Donc la sempiternelle question “Peut-on rire de tout ?” n’a même plus lieu d’être posée. Il faut faire attention à tout ce que vous dites…
Tout ce qu’on dit, tout ce que l’on fait, oui. On parlait du sketch “Les Chinois” mais il y a d’autres humoristes à qui on a ressorti des sketches aussi. Ahmed Sylla par exemple. On va fouiller ton CV, ton background, la moindre erreur. Alors que l’erreur, l’à peu près, c’est aussi ce qui crée des sketches mythiques donc c’est dommage. Dans le film Haters, Philippe Lacheau dit “Si je ne dis pas que c’est de la merde, personne me retweete”. C’est fantastique comme phrase. C’est toute notre génération résumée là-dedans. Typiquement, GQ si vous écrivez “On a adoré le dernier Wes Anderson”, vous allez faire 9 retweets, alors que si vous écrivez “Kev Adams, son dernier film est la pire des daubes que la France ait portée”, vous allez faire 500 RT. C’est dingue. Et ce n’est pas forcément de votre faute, vous êtes un média, vous avez besoin de clics. On vit dans une époque où on célèbre la critique, le clash avec des millions de clics. Tu as l’impression d’être dans les arènes de la Rome Antique, que les gens veulent du sang, de la haine, de la hargne, voir qui va démonter qui et ça, ça me fait flipper. J’ai un petit frère qui a 15 ans et il ne parle que de qui a clashé qui, qui s’est séparé de qui, “t’as vécu le TikTok de cette fille comme il est horrible”… On est dans une célébration constante de la haine, du clash, de la méchanceté. C’est terrible. J’espère que ce film sera un petit message subliminal pour dire “Est-ce que l’on a vraiment besoin de tant de haine, de méchanceté ? Je ne crois pas.”

On va finir sur une note plus douce, Titanic est toujours votre film préféré ?
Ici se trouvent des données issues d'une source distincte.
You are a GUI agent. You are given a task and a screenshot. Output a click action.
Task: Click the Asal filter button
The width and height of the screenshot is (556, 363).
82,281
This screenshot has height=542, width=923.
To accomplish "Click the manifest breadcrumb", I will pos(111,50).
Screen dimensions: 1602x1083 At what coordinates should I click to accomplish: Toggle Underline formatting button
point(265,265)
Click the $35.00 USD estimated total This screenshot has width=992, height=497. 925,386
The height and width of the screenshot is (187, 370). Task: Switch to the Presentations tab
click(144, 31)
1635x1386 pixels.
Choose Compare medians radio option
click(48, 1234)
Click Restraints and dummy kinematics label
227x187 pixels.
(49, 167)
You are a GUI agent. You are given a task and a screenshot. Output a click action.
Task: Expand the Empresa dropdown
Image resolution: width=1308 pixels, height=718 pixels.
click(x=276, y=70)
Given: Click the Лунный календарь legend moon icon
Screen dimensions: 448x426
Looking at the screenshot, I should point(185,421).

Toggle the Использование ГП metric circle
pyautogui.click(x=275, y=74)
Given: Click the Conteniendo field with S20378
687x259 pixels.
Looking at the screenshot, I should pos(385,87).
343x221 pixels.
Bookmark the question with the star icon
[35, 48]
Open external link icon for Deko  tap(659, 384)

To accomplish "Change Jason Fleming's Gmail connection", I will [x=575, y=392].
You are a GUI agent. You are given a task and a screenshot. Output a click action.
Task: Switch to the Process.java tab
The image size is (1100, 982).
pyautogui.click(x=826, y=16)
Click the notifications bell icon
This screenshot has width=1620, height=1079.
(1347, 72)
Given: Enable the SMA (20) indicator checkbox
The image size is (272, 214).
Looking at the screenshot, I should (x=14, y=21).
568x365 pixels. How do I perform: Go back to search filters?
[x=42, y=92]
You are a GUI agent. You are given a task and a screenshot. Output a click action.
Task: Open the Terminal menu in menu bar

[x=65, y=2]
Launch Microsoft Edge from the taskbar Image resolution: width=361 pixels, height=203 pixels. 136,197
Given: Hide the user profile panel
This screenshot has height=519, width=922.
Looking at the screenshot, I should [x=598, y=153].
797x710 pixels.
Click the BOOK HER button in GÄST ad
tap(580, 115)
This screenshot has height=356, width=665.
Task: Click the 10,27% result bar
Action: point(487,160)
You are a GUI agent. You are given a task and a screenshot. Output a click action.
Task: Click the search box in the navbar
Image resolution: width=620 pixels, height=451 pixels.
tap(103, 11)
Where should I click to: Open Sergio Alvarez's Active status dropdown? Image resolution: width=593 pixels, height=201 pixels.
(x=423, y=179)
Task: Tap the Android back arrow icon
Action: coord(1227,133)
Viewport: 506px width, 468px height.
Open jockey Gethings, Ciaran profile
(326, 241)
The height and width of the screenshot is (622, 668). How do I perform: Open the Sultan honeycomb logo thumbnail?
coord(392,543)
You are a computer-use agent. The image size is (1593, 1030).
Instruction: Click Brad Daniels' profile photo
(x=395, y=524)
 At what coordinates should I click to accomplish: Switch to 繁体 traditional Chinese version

Je suis toujours fan, mais ce n’est plus mon film préféré car j’en ai vu d’autres qui m’ont vraiment bouleversés. Mais c’est toujours un film que je trouve fantastique au niveau cinématographique, je suis un grand fan de maquettes et de modélisme depuis que je suis tout petit. James Cameron a fait des trucs dingues à ce niveau sur ce film, je me remets en boucle le making-off de Titanic. À l’époque j’ai vu le disc laser, on voyait James Cameron filmer des maquettes qui faisaient la taille de cette pièce. Quelle prouesse technique. Après, des films m’ont plus touché, bouleversé, comme Le Loup de Wall Street de Martin Scorsese par exemple, qui est un master pièce à tous les niveaux, tout est juste, tout est dingue. Leonardo DiCaprio est au sommet, c’est sans aucun doute mon acteur préféré. Mais pas que. Les décors sont dingues, jusqu’au figurines de son bureau. Le film dure trois heures, tu ne le vois pas passer. Et puis dans un délire plus gamin, plus Metaverse, le sujet du moment, Ready Player One de Steven Spielberg  est un des meilleures trucs qui a été fait ces dernières années. J’ai maté le film 25 fois, avec mon frère, ma mère, ma tante… Je trouve que ce qu’il raconte sur l’époque vers laquelle on se dirige est assez dingue : des mecs de 50 piges qui se battent pour acheter des combinaisons pour aller dans le Metaverse, des mecs qui deviennent énormes car ils ont leur vie rêvée dans un monde parallèle, on vit entassés dans des espèces de canettes car il n’y a plus besoin d’avoir un grand appartement car on a une grande maison dans le Metaverse… C’est fou comme Spielberg était peut-être visionnaire dans ce film-là. Voilà mon Top 3, avec toujours Titanic dedans.